Reading passage ▸

((

Having regard to Article 25 of the Convention for the Protection
of Human Rights and Fundamental Freedoms;
Having regard to the application introduced on 19 July 1989 by
K.B. against the Federal Republic of Germany and registered on 30
October 1989 under file No. 15720/89;
Having regard to the report provided for in Rule 47 of the Rules
of Procedure of the Commission;
Having deliberated;
Decides as follows:
THE FACTS
The facts of the case, as they have been submitted by the
parties, may be summarised as follows.
The applicant, born in 1936, is a German national and resident
in Munich. He is an engineer by profession.
In 1979 a dispute arose between the applicant and his employer,
a company producing motors and turbines, concerning the compensation
due for the invention of a steering mechanism which was patented in the
Federal Republic of Germany, Italy and Great Britain.
On 18 May 1979 the applicant instituted proceedings before the
Arbitration Committee (Schiedsstelle) of the German Patent Office
(Patentamt) under the Employees' Invention Act (Arbeitnehmererfindungs-
gesetz). The arbitration proceedings, including a proposal for
settlement made by the Arbitration Committee on 26 March 1980, which
was served upon the applicant in April 1980, were to no avail.
On 23 December 1980 the applicant, represented by counsel, filed
an action for compensation with the Munich I Regional Court (Land-
gericht). He requested the Court to fix the appropriate amount of
compensation which he considered should be DM 1.8 million minimum and
DM 3 million maximum.

))

Instructions ▸
1. Can you write out everything in the Commission decision from "On 23 December" down to "3 million maximum.", word for word?
2. How would you render this sentence from the Commission decision in French: "The applicant, born in 1936, is a German national and resident in Munich."?
The records that come next have no connection to the Commission decision.

[Recorded data]
((

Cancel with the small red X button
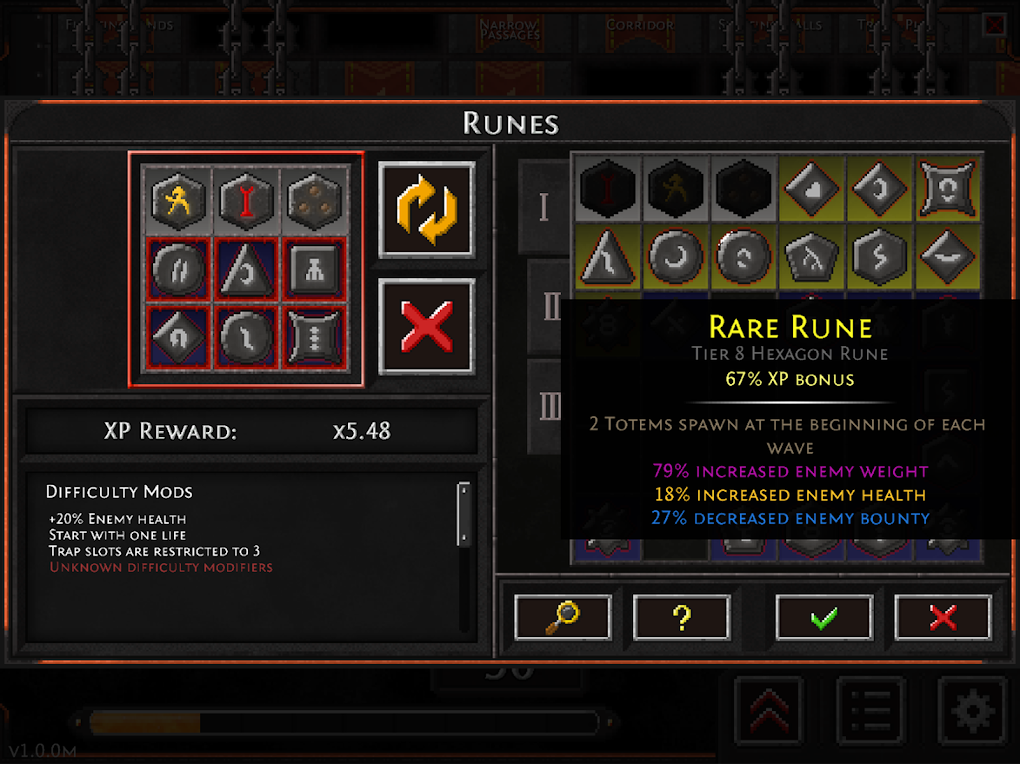 pos(942,617)
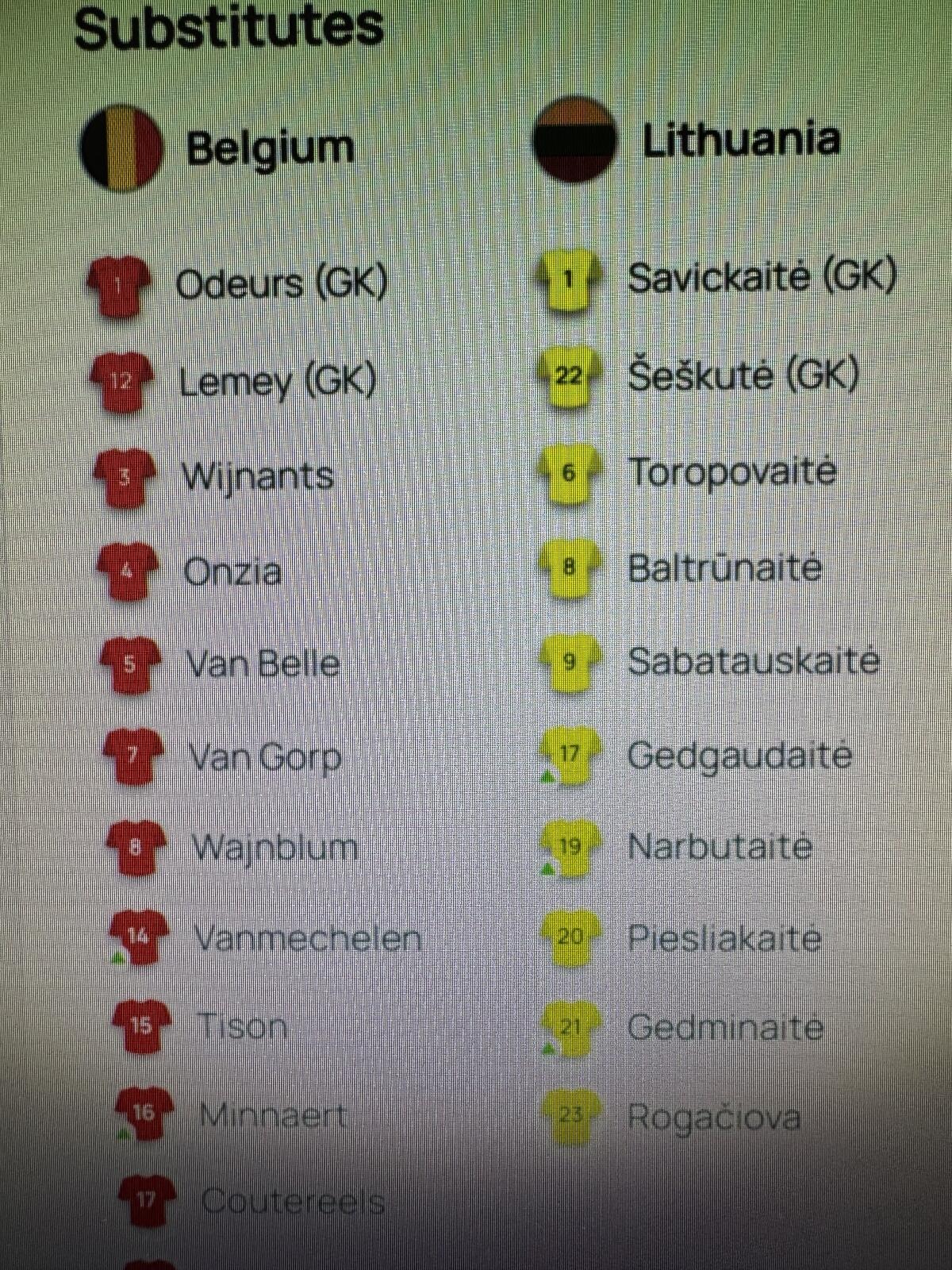Image resolution: width=952 pixels, height=1270 pixels.
Task: Open the Belgium team header
Action: click(x=270, y=148)
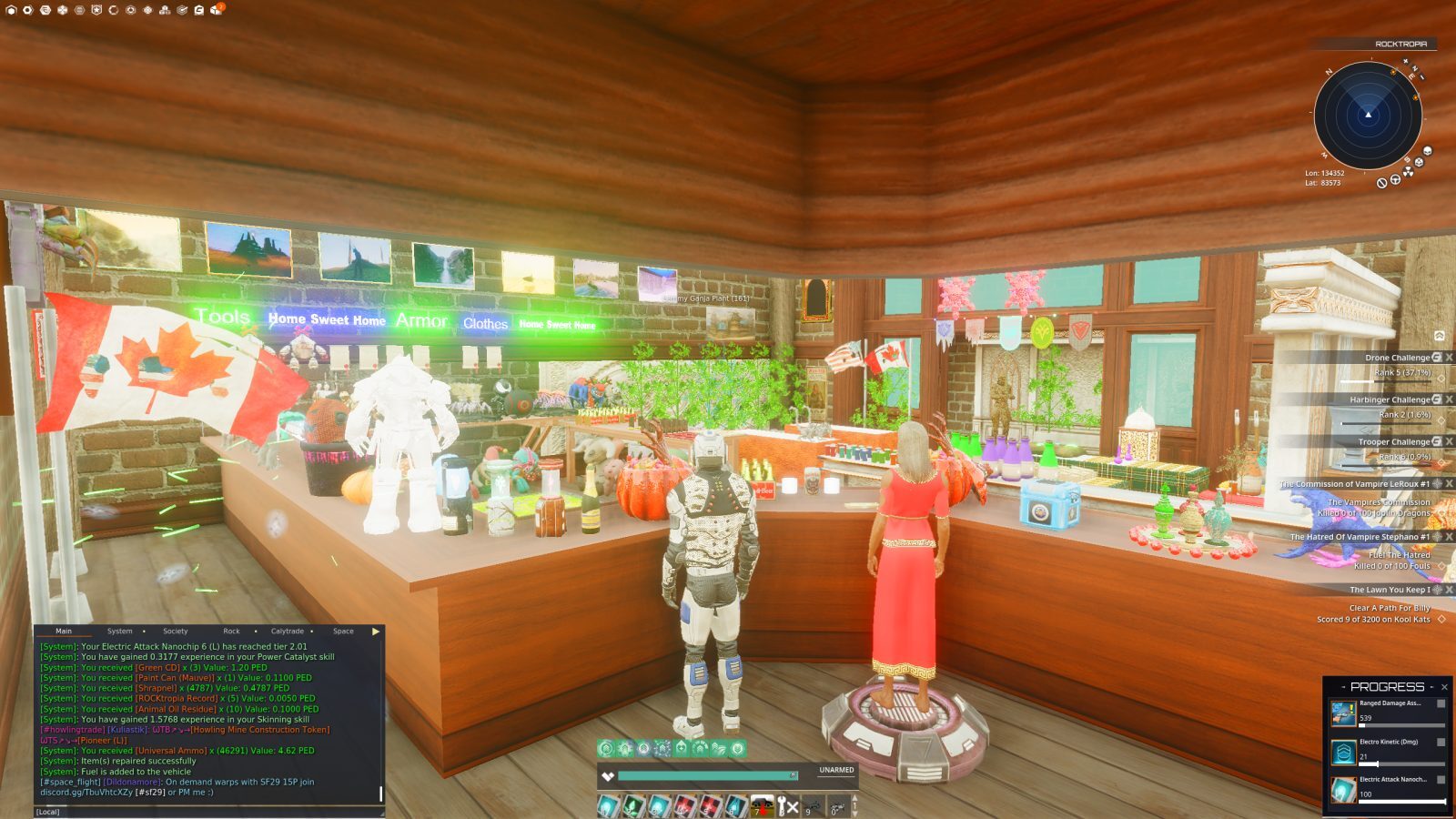Toggle the waypoint diamond for Drone Challenge
This screenshot has width=1456, height=819.
[x=1441, y=379]
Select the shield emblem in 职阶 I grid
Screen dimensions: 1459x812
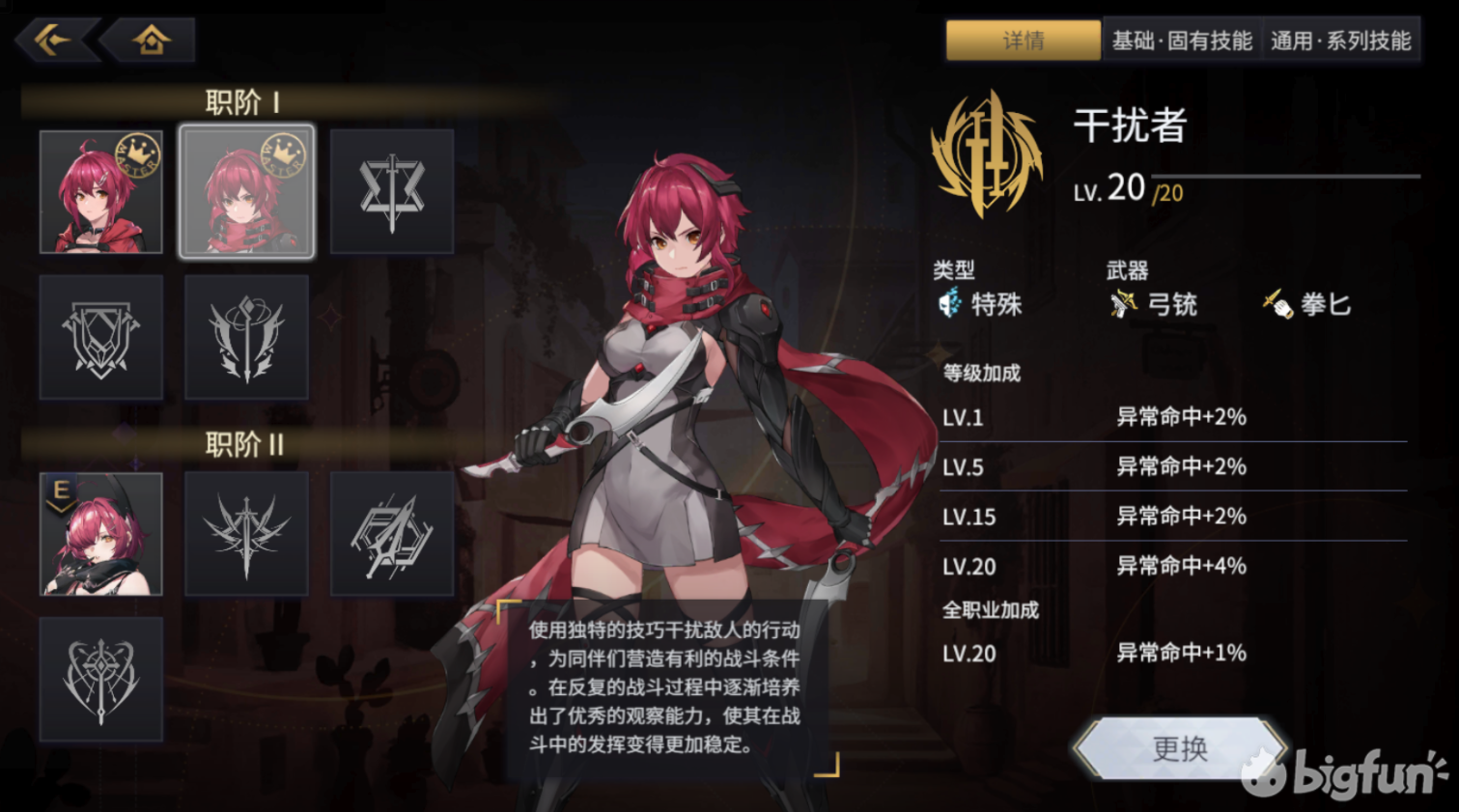point(101,336)
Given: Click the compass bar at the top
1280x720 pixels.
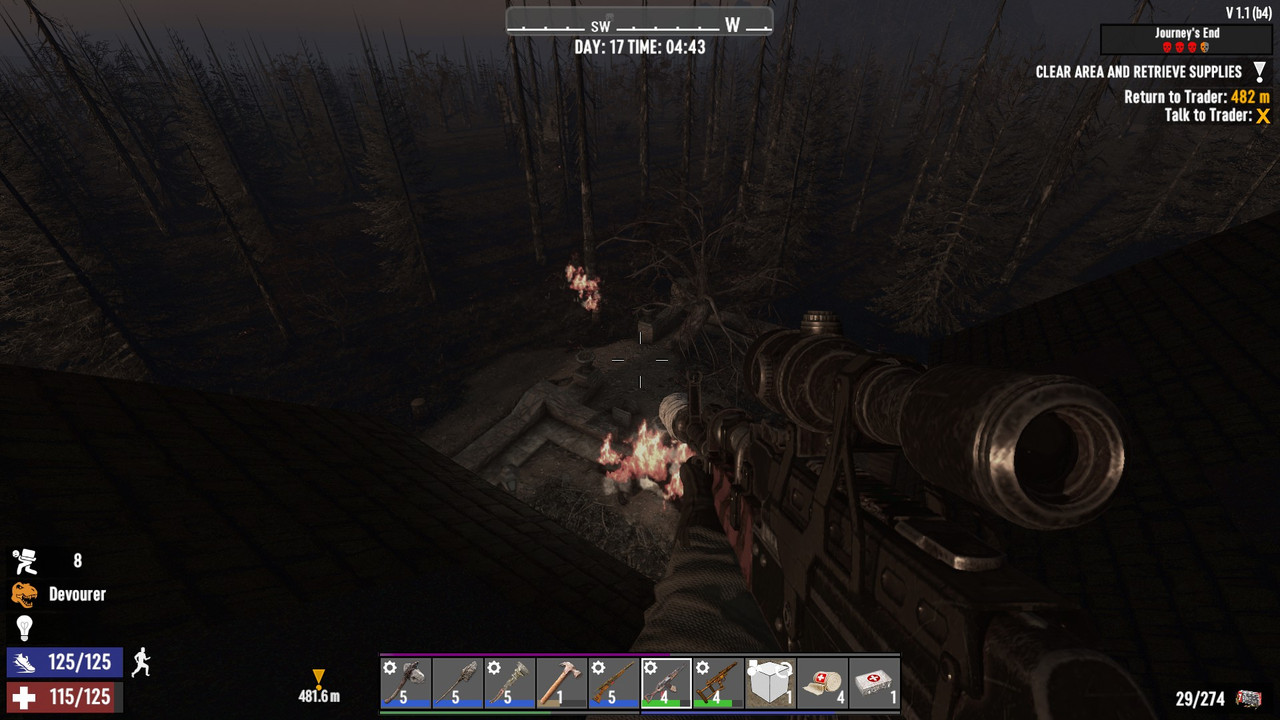Looking at the screenshot, I should click(x=639, y=22).
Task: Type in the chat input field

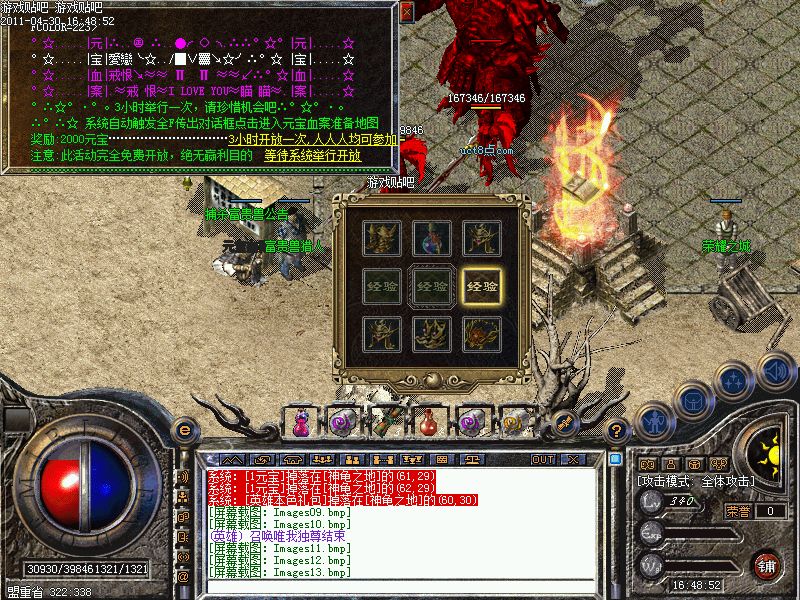Action: pos(400,587)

))

Solved problems ▸
1.
On 23 December 1980 the applicant, represented by counsel, filed
an action for compensation with the Munich I Regional Court (Land-
gericht). He requested the Court to fix the appropriate amount of
compensation which he considered should be DM 1.8 million minimum and
DM 3 million maximum.

2. Le requérant, né en 1936, est un ressortissant allemand résidant à Munich.